**Task to carry out:** Your answer should be the entries below, reproduced character for character.

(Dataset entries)

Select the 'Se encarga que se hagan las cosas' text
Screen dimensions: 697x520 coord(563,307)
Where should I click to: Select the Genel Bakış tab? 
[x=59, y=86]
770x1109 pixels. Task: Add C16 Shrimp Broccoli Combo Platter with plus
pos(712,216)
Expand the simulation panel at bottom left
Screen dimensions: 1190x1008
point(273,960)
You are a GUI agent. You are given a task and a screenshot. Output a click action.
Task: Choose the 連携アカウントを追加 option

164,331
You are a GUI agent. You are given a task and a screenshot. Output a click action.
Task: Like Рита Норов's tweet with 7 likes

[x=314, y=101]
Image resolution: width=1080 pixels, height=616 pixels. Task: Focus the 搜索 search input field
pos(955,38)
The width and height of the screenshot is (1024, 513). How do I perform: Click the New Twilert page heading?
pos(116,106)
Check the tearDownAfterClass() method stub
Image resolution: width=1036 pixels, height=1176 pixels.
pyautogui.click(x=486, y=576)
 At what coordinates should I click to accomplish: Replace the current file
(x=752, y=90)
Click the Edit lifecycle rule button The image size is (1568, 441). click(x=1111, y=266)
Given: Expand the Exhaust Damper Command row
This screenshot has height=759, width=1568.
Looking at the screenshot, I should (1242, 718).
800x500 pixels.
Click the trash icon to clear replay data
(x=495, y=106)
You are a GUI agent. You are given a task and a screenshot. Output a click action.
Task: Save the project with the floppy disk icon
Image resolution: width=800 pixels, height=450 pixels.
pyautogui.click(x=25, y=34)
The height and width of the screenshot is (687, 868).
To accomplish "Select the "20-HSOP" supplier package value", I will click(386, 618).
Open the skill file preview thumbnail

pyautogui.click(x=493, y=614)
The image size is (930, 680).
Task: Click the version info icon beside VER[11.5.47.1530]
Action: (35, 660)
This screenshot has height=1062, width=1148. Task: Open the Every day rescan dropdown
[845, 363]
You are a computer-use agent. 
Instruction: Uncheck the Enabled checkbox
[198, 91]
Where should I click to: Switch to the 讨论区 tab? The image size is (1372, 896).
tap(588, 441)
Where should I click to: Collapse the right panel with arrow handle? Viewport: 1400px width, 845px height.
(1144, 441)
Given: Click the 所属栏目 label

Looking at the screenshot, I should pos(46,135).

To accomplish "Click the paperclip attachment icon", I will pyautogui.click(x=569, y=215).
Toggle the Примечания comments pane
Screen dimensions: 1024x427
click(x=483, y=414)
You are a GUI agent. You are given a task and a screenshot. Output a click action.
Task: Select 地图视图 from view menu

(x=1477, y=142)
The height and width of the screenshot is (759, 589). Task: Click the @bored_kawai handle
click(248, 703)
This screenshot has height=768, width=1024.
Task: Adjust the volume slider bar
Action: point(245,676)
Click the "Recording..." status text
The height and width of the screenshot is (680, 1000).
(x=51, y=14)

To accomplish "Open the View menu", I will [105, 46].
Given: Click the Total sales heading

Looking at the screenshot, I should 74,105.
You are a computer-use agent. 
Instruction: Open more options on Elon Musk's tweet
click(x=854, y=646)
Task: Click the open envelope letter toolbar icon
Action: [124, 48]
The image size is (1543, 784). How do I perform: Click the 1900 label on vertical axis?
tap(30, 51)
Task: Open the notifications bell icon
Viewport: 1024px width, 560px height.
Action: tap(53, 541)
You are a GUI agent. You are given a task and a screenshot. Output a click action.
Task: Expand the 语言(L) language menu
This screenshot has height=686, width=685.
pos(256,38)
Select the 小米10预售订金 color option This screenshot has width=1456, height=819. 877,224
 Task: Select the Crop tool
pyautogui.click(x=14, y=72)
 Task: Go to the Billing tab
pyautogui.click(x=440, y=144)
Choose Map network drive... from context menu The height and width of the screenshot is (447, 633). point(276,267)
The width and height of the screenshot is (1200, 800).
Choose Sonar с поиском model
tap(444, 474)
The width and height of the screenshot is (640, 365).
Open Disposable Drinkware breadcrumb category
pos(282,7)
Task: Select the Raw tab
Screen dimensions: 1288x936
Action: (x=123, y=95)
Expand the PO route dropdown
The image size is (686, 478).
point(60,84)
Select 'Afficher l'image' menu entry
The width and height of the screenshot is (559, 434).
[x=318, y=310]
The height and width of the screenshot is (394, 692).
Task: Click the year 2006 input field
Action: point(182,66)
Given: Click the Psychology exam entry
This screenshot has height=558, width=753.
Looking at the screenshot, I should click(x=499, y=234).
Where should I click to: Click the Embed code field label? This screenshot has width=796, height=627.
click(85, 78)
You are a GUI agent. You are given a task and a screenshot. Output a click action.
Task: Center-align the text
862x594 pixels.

**Output of the exercise:**
Select the 'Se encarga que se hagan las cosas' text
Screen dimensions: 697x520 coord(563,307)
Where should I click to: Select the Genel Bakış tab? 
[x=59, y=86]
770x1109 pixels. Task: Add C16 Shrimp Broccoli Combo Platter with plus
pos(712,216)
Expand the simulation panel at bottom left
Screen dimensions: 1190x1008
point(273,960)
You are a GUI agent. You are given a task and a screenshot. Output a click action.
Task: Choose the 連携アカウントを追加 option

164,331
You are a GUI agent. You are given a task and a screenshot. Output a click action.
Task: Like Рита Норов's tweet with 7 likes

[x=314, y=101]
Image resolution: width=1080 pixels, height=616 pixels. Task: Focus the 搜索 search input field
pos(955,38)
The width and height of the screenshot is (1024, 513). How do I perform: Click the New Twilert page heading?
pos(116,106)
Check the tearDownAfterClass() method stub
Image resolution: width=1036 pixels, height=1176 pixels.
pyautogui.click(x=486, y=576)
 At what coordinates should I click to accomplish: Replace the current file
(x=752, y=90)
Click the Edit lifecycle rule button The image size is (1568, 441). click(x=1111, y=266)
Given: Expand the Exhaust Damper Command row
This screenshot has height=759, width=1568.
Looking at the screenshot, I should (1242, 718).
800x500 pixels.
Click the trash icon to clear replay data
(x=495, y=106)
You are a GUI agent. You are given a task and a screenshot. Output a click action.
Task: Save the project with the floppy disk icon
Image resolution: width=800 pixels, height=450 pixels.
pyautogui.click(x=25, y=34)
The height and width of the screenshot is (687, 868).
To accomplish "Select the "20-HSOP" supplier package value", I will click(386, 618).
Open the skill file preview thumbnail

pyautogui.click(x=493, y=614)
The image size is (930, 680).
Task: Click the version info icon beside VER[11.5.47.1530]
Action: (35, 660)
This screenshot has height=1062, width=1148. Task: Open the Every day rescan dropdown
[845, 363]
You are a computer-use agent. 
Instruction: Uncheck the Enabled checkbox
[198, 91]
Where should I click to: Switch to the 讨论区 tab? The image size is (1372, 896).
tap(588, 441)
Where should I click to: Collapse the right panel with arrow handle? Viewport: 1400px width, 845px height.
(1144, 441)
Given: Click the 所属栏目 label

Looking at the screenshot, I should pos(46,135).

To accomplish "Click the paperclip attachment icon", I will pyautogui.click(x=569, y=215).
Toggle the Примечания comments pane
Screen dimensions: 1024x427
click(x=483, y=414)
You are a GUI agent. You are given a task and a screenshot. Output a click action.
Task: Select 地图视图 from view menu

(x=1477, y=142)
The height and width of the screenshot is (759, 589). Task: Click the @bored_kawai handle
click(248, 703)
This screenshot has height=768, width=1024.
Task: Adjust the volume slider bar
Action: point(245,676)
Click the "Recording..." status text
The height and width of the screenshot is (680, 1000).
(x=51, y=14)

To accomplish "Open the View menu", I will [105, 46].
Given: Click the Total sales heading

Looking at the screenshot, I should 74,105.
You are a computer-use agent. 
Instruction: Open more options on Elon Musk's tweet
click(x=854, y=646)
Task: Click the open envelope letter toolbar icon
Action: [124, 48]
The image size is (1543, 784). How do I perform: Click the 1900 label on vertical axis?
tap(30, 51)
Task: Open the notifications bell icon
Viewport: 1024px width, 560px height.
Action: tap(53, 541)
You are a GUI agent. You are given a task and a screenshot. Output a click action.
Task: Expand the 语言(L) language menu
This screenshot has height=686, width=685.
pos(256,38)
Select the 小米10预售订金 color option This screenshot has width=1456, height=819. 877,224
 Task: Select the Crop tool
pyautogui.click(x=14, y=72)
 Task: Go to the Billing tab
pyautogui.click(x=440, y=144)
Choose Map network drive... from context menu The height and width of the screenshot is (447, 633). point(276,267)
The width and height of the screenshot is (1200, 800).
Choose Sonar с поиском model
tap(444, 474)
The width and height of the screenshot is (640, 365).
Open Disposable Drinkware breadcrumb category
pos(282,7)
Task: Select the Raw tab
Screen dimensions: 1288x936
Action: (x=123, y=95)
Expand the PO route dropdown
The image size is (686, 478).
point(60,84)
Select 'Afficher l'image' menu entry
The width and height of the screenshot is (559, 434).
[x=318, y=310]
The height and width of the screenshot is (394, 692).
Task: Click the year 2006 input field
Action: point(182,66)
Given: Click the Psychology exam entry
This screenshot has height=558, width=753.
Looking at the screenshot, I should click(x=499, y=234).
Where should I click to: Click the Embed code field label? This screenshot has width=796, height=627.
click(85, 78)
You are a GUI agent. You are given a task and a screenshot. Output a click action.
Task: Center-align the text
862x594 pixels.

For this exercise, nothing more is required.